The late Dr. Richard Bremen, another Constitutional scholar, wrote the following for the Constitution Center. Though it appeared on constitution center.org more than two decades ago, it seems even more relevant to us today.
I was tempted to bold all the passages below because they strike me as so valuable–and timely. I did bold the closing paragraphs that bring us full circle.
“As we look at the state of our federal union 211 years after the Founders completed their work, there is cause for satisfaction that we have avoided many of the plagues afflicting so many other societies, but this is hardly cause for complacency.
“To be sure, the US Constitution itself has not only survived the crises confronting it in the past, but in so doing, it has in itself become our nation’s most powerful symbol of unity–a far preferable alternative to a monarch or a national religion, the institutions on which most nations around the world have relied.
“Moreover, our Constitution is a stronger, better document than it was when it initially emerged from the Philadelphia Convention. Through the amendment process (in particular, through the 13th, 14th, 15th and 19th Amendments), it has become the protector of the rights of all the people, not just some of the people.

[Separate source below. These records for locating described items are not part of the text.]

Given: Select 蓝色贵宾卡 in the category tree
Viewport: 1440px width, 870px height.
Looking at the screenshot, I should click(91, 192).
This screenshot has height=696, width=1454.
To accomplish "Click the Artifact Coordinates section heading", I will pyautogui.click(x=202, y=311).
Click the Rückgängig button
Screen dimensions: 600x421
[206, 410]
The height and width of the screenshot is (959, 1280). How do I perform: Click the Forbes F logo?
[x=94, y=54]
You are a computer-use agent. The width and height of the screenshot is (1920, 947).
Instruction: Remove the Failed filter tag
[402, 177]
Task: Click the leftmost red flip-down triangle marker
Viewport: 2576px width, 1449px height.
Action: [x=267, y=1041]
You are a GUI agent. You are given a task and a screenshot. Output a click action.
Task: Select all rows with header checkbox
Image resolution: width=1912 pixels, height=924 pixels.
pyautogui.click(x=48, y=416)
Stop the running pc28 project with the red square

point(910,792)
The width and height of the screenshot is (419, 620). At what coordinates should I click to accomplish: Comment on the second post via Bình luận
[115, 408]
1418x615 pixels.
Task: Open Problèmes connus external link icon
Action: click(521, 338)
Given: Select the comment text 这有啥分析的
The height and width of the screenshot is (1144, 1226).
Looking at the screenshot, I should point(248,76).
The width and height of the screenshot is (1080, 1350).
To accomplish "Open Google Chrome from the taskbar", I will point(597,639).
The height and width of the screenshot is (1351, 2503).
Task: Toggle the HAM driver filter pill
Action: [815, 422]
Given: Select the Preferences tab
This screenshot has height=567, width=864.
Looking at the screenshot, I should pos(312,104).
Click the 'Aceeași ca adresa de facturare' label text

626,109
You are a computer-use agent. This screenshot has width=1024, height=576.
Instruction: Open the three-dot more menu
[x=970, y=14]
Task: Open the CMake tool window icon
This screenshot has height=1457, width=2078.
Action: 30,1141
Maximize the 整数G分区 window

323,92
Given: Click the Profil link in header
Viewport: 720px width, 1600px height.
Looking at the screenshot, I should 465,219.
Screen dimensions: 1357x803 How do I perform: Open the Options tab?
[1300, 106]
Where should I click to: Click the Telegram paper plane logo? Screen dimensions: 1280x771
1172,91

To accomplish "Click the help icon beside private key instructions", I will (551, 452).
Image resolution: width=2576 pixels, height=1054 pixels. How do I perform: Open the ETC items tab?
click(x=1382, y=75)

“On the other hand, the challenges to national unity under our Constitution are, if anything, far greater than those confronting the infant nation in 1787. Although the new nation was a pluralistic one by the standards of the 18th century, the face of America in 1998 looks very different from the original: we are no longer a people united by a common language, religion or culture; and while our overall level of material prosperity is staggering by the standards of any age, the widening gulf between rich and poor is perhaps the most serious threat to a common definition of the ‘pursuit of happiness.’
“The conditions that threaten to undermine our sense of nationhood, bound up in the debate over slavery and manifested in intense sectional conflict during the pre-Civil War era, are today both more complex and diffuse.
“Some of today’s conditions are part of the tragic legacy of slavery–a racial climate marked too often by mutual mistrust and misunderstanding and a condition of desperate poverty within our inner cities that has left many young people so alienated that any standard definition of citizenship becomes meaningless.
“More commonly, but in the long run perhaps just as alarming, tens of millions of Americans have been turned-off by the corrupting effects of money on the political system. Bombarded with negative advertising about their candidates, they express their feelings of alienation by staying home on election day.
“If there is a lesson in all of this it is that our Constitution is neither a self-actuating nor a self-correcting document. It requires the constant attention and devotion of all citizens. There is a story, often told, that upon exiting the Constitutional Convention Benjamin Franklin was approached by a group of citizens asking what sort of government the delegates had created. His answer was: ‘A republic, if you can keep it.’
“The brevity of that response should not cause us to under-value its essential meaning: democratic republics are not merely founded upon the consent of the people, they are also absolutely dependent upon the active and informed involvement of the people for their continued good health.”
Republic or Democracy? One and the same—if we can keep it.
[Note: In searching for a free image of Ben Franklin that I could use immediately, I came up with only the one you see above. At first I thought it was inappropriate to show him surrounded by Bitcoins. Viewed metaphorically, though, the image suggests that the past remains an important part of us–even as we venture into new territory that’s somewhat cryptic to me at this point!]